The Voice of AI

Using their DeepMind artificial intelligence (AI), Google’s Alphabet AI research lab developed a synthetic speech system called WaveNet back in 2016. The system runs on an artificial neural network that’s capable of speech samples at an ostensibly better quality than other technologies like it. The voice of AI is becoming more human-like, so to speak. WaveNet has since been improved to work well enough for Google Assistant across all platforms.

Now, WaveNet has gotten even better at sounding more human.

In a still-to-be-peer-reviewed paper published by Google in January 2018, WaveNet is getting a text-to-speech system called Tacotron 2. Effectively the second generation of Google’s synthetic speech AI, the new system combines the deep neural networks of Tacotron 2 with WaveNet.

First, Tacotron 2 translates text into a visual representation of audio frequencies over time, called a spectogram. This is then fed into WaveNet, which reads the spectogram and creates a chart with the corresponding audio elements.

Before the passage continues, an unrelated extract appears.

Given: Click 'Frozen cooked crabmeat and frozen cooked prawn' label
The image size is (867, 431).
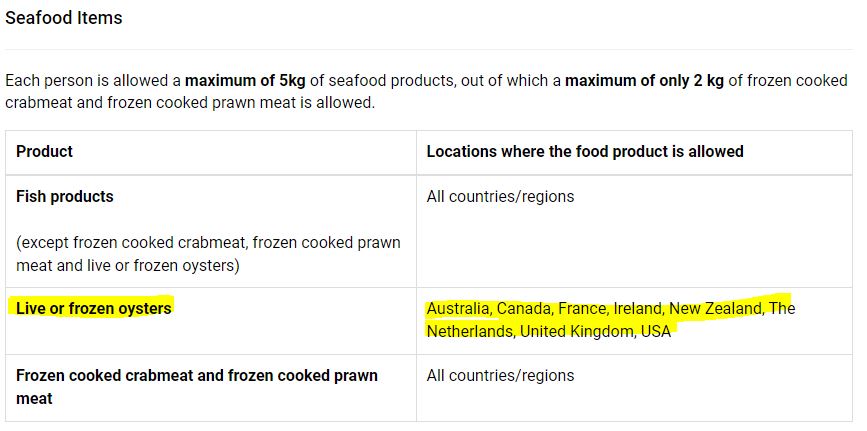Looking at the screenshot, I should pos(197,376).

According to the study, the “model achieves a mean opinion score (MOS) of 4.53 comparable to a MOS of 4.58 for professionally recorded speech.” Simply put, it sounds very much like a person speaking.

In fact, Google put recordings of a human and their new AI side-by-side, and it’s difficult to tell which is the person and which is the machine.

Here’s a sample.

Synthetic Speech System

To date, AI systems have gotten better at blurring the line between human and machine. There are now AIs capable of generating images of human beings that aren’t real, but look it. Another AI can even make fake videos. One can’t also discount the fact that some AIs are getting better at storytelling, or making art.

Mimicking human speech was always a challenge for AI networks. Now, DeepMind’s WaveNet and Tacotron 2 seem to be changing that, and at quite an impressive rate. Not only does the AI pronounce words clearly, but it seems to be able to handle difficult to pronounce words or names, as well as put emphasis on the appropriate words based on punctuations. Listen in.

This isn’t to say that the new AI system is perfect, however. Its current iteration has only been trained to use one voice, which Google recorded from a woman they hired. For the WaveNet and Tacotron 2 system to work using other voices — say a male’s or another female — the system would have to be trained again.

Apart from having immediate applications for Google Assistant, as soon as the Tacotron 2 system is perfected, the technology could assume other roles. Perhaps it could even take over certain jobs, adding to the already long list of occupations that seem ripe for AI.